Economisch handelen in een land kan men op verschillende niveaus bestuderen. Bedrijven, gezinnen,
een land.
Algemene economie
Al deze onderwerpen behoren tot het vak algemene economie. We onderscheiden de volgende vier
onderdelen:
1. Meso- en micro-economie
2. Macro-economie
3. Monetaire economie
4. Internationale economische betrekkingen
-> Meso- en micro-economie
De onderdelen meso-en micro-economie bestuderen de kenmerken van markten en bedrijfstakken,
de vraag naar goederen en aanbod ervan en de prijzen die daardoor veranderen.
-> Macro-economie
Het onderdeel macro-economie geeft een beschrijving en analyse van allerlei verschijnselen voor een
heel land. De totale consumptie, de investeringen, de import en export en de overheid van dat land.
-> Monetaire economie
De monetaire economie houdt zich bezig met het verschijnsel geld en de rol van banken in de
economie. Zoals kredietverlening, hoogte van de rente en de taak van de monetaire autoriteiten.

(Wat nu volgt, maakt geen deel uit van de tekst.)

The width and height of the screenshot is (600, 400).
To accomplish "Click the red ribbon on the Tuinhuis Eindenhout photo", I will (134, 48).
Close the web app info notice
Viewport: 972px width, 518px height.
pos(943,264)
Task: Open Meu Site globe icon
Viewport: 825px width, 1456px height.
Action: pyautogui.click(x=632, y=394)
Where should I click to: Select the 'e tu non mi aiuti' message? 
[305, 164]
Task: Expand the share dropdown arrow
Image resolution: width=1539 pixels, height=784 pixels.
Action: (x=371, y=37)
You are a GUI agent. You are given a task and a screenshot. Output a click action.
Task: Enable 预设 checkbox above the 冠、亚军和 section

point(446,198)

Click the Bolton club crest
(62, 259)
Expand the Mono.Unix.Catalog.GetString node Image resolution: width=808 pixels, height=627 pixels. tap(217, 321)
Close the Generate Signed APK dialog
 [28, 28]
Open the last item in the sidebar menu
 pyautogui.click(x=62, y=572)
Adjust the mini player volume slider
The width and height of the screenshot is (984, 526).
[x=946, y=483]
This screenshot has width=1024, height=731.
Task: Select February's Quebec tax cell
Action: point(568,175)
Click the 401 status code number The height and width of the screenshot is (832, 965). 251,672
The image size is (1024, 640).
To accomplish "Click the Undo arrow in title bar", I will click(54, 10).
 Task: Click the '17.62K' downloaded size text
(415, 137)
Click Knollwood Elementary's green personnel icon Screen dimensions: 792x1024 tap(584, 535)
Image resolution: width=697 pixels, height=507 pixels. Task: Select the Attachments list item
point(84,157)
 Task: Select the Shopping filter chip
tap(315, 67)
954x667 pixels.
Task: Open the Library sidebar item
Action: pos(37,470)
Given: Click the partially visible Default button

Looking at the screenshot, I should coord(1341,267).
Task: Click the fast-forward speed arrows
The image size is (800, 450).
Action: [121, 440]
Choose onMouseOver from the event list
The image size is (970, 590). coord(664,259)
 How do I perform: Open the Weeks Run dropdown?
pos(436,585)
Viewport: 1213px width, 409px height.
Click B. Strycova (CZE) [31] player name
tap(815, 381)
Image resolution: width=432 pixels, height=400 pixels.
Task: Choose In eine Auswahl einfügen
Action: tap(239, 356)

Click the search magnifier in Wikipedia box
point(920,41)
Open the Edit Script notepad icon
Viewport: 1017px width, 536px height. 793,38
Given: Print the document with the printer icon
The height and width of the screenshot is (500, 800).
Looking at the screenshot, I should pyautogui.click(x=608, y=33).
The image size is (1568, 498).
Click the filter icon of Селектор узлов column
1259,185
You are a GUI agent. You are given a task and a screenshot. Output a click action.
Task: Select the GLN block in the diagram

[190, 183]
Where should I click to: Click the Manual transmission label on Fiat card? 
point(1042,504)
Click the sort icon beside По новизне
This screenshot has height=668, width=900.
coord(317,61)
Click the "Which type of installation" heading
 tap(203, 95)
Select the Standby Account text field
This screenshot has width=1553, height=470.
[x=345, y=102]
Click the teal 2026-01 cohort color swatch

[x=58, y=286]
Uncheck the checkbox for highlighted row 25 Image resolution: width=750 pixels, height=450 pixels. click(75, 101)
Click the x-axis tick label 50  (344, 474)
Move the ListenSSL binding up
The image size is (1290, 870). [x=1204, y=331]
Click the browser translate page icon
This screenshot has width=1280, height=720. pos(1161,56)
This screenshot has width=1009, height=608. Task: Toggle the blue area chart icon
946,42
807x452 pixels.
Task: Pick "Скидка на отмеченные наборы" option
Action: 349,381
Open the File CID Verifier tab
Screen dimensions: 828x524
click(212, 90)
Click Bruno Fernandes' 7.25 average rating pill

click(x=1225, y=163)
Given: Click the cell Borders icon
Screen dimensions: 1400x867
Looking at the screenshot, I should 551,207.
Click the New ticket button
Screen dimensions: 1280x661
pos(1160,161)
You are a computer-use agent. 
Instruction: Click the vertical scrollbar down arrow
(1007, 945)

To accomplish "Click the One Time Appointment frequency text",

-> Internationale economische betrekkingen
Het onderdeel internationale economische betrekkingen bestudeert de buitenlandse handel van
landen, de internationale kapitaalstromen en de monetaire betrekkingen tussen landen
1.2 Bedrijfsomgeving
Bedrijfsomgeving en ondernemingsresultaten
Met bedrijfsomgeving bedoelen we alle ontwikkelingen in de omgeving van een onderneming die
invloed hebben op de resultaten van een bedrijf. Inkopen, verkopen, marktontwikkeling,
concurrentie, personeelsbeleid etc.
↳ De omgevingsfactoren die invloed op de resultaten van een onderneming uitoefenen, worden
meestal op een bepaalde wijze in kaart gebracht, in de mate waarin de onderneming de omgeving
kan beïnvloeden. Hierbij maken we een onderscheid tussen directe en indirecte omgevingsfactoren.
,-> Directe omgevingsfactoren: bestaat uit de marktprijzen van
de onderneming op haar in- en verkoopmarkten. Schakels:
toeleveranciers, distributiecentrum en de afnemers.
Energie steken in de ontwikkelingen, is van belang om directe
omgeving gunstig te beïnvloeden.
-> Indirecte omgevingsfactoren: bestaat uit werknemers- en
werkgeversorganisaties, de overheid en culturele
omgevingsfactoren. Zoals de publieke opinie, en de media.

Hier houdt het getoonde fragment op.